The night of the dance, the three hatch up a plan to get even with Garth's brother. Neil stands guard outside in the parking lot while Pete and Dewey act casual in the gymnasium. Garth's brother and his friend corner Neil and he attempts to spray them with a hose that runs out of water. Pete and Dewey come to his rescue and push both bullies into a car trunk and lock it. Garth shows up and gives Pete a black eye. Patti, rising up from the flatbed of a pickup truck, knocks Garth out cold with a trash can lid. To show her gratitude, Patti tells Pete to look her number up in the phone book. The next morning, at breakfast, Peggy is infuriated about the fight and refuses to talk about it. Pete is also confused about the advice Gene has given him and questions what kind of figure he is, his father or best friend, When Pete asks him who he is today, Gene briskly, but warmly, replies that he is his father.

==Cast==
- Robert Romanus as Pete Falcone, a student
- Krista Errickson as Robin DuPree, a student
- Hallie Todd as Patti Eubanks, a student
- Chris Nash as Dewey Hooper, a student
- Leif Green as Neil Hefernan, a student
- Alex Rocco as Gene Falcone, Pete's father
- Arlene Golonka as Peggy Falcone, Pete's mother
- Rosanna Locke as Theresa Falcone, Pete's sister

==Production==
The show's original working title was Changing Times.

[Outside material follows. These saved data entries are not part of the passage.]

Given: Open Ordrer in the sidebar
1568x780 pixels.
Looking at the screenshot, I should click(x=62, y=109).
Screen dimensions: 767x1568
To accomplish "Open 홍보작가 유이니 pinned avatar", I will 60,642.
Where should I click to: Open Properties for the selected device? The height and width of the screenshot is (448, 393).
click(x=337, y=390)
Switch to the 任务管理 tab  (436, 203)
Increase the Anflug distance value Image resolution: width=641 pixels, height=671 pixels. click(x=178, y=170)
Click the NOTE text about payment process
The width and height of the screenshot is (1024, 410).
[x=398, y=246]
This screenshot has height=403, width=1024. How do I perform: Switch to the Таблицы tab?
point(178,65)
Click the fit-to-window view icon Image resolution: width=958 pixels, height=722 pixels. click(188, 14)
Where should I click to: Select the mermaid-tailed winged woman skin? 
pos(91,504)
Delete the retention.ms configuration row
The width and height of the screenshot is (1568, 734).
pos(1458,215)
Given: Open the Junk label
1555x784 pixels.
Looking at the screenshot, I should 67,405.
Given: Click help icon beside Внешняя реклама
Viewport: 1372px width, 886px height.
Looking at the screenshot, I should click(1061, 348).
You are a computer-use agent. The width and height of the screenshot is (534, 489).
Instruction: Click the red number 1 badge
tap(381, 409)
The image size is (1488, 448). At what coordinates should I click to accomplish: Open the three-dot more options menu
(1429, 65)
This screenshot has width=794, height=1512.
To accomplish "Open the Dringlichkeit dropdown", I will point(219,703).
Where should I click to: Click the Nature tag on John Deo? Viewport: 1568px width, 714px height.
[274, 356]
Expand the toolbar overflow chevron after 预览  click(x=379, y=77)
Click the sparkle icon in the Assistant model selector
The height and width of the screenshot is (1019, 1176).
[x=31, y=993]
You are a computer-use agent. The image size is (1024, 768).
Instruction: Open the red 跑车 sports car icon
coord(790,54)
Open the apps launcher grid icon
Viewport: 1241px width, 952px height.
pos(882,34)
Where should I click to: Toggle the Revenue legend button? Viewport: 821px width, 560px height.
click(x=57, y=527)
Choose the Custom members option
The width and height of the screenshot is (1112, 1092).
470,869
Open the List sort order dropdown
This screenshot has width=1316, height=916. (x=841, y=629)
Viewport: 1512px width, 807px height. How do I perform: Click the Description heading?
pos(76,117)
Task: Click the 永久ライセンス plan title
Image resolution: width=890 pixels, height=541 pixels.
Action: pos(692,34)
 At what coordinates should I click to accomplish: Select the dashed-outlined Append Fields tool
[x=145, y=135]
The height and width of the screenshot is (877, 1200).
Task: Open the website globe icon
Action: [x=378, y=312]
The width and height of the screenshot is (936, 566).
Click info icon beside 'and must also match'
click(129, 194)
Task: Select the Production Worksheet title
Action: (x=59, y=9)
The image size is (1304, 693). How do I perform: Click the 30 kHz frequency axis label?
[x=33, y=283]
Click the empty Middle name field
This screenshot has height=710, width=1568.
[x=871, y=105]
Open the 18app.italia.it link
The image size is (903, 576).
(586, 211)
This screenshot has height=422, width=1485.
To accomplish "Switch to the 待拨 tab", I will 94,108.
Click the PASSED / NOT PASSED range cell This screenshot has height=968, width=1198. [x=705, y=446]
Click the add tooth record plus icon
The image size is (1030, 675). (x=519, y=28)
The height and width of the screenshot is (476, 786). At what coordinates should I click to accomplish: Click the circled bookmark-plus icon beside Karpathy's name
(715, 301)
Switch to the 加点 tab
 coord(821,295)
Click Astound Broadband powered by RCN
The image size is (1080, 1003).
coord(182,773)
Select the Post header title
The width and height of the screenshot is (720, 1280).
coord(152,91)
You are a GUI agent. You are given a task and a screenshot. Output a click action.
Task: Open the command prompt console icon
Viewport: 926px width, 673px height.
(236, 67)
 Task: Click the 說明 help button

The show was intended to be an hour-long comedy-drama set in the 1960s, with the characters progressing from high school to college. Comfort complained, "When we first took it to NBC it was in an hour format. But Brandon Tartikoff, NBC's 34-year-old "Child of TV" President of Entertainment, didn't understand it. So then we took it took it to CBS and they immediately saw it as a half-hour comedy; maybe do it with three cameras on tape before a live audience. Then they said how about making it in contemporary times because CBS, at the time, was committed to doing Diner, which was set in the '60s

==Reception==
The New York Times said that the pilot was "not bad", but says that it's hindered by trying to imitate the popular 1982 comedy-drama Diner: "It is supposed to be about the funny goings-on among the students at good old Grant High, but other elements — slices of life, pieces of drama — keep intruding."

The Manhattan, Kansas Mercury called the pilot "one of those forgettable shows that really has little to offer."